La puerta fue arrancada de tajo y la mujer entró, las balas mordían la piel; sin embargo, cerraba ante cada nuevo impacto, las garras despedazaron al cruzado, la sangre bañó los interiores; el conductor sacó un arma e intentó defenderse, pero no hubo tiempo, sintió una herida que ardió en el brazo, con el rabillo del ojo vio como Diana lo canibalizaba.

***

El alarido retumbó en varías cuadras a la redonda, quienes lo oyeron quedaron petrificados del miedo, no parecía humano, como un lamento del más allá, ese grito inundaría por siempre casas, mentes y almas.

Ante el sólo quedaba una masa informe de sangre, carne y hueso.
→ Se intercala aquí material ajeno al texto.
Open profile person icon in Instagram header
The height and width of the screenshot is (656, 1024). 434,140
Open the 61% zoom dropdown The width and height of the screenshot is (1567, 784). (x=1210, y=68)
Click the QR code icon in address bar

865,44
Un final cruel e inhumano incluso para un vampiro; ese fue el destino de Rafael a manos de Bruno Kurchenko, un sicario de los cruzados.

La masa sin forma aún se movía, el Diávolo procuraba dejarlos vivos hasta el último momento, en un sufrimiento que los tornaba por completo al Demonio Interior que habitaba en ellos, perdían todo rasgo de humanidad al ser tocados por el ingente dolor del legado persa, el poder de la familia procedente de los Cárpatos, allá en la mítica y lejana Transilvania, patria putativa del persa Fyrom Diávolo.

—Mi señor, la resistencia aquí ha terminado.

—Finalicemos el trabajo, Su Altísima Excelencia estará satisfecha—comentó complacido en un marcado acento alemán.

***

—¡Por Dios Mériac, no puedes salir en ese estado!

Con gran esfuerzo curó sus heridas, aún quedaban rasgos de quemaduras, pero ya veía de nuevo. Se encontraba obnubilada por esforzarse más allá del límite, logró reunir suficiente control para sanarse.

No escuchaba a Sofía, solo avanzaba; en vano la joven hacía esfuerzos por detenerla, pero era como tratar de parar un automóvil en movimiento. Hasta que fue derribada. Mériac la observó. Sofía se reculó, desconocía la expresión fría, inexpresiva, vacía, era la mirada del Demonio Interior impregnada en los iris —ahora blancos— de la joven vampira.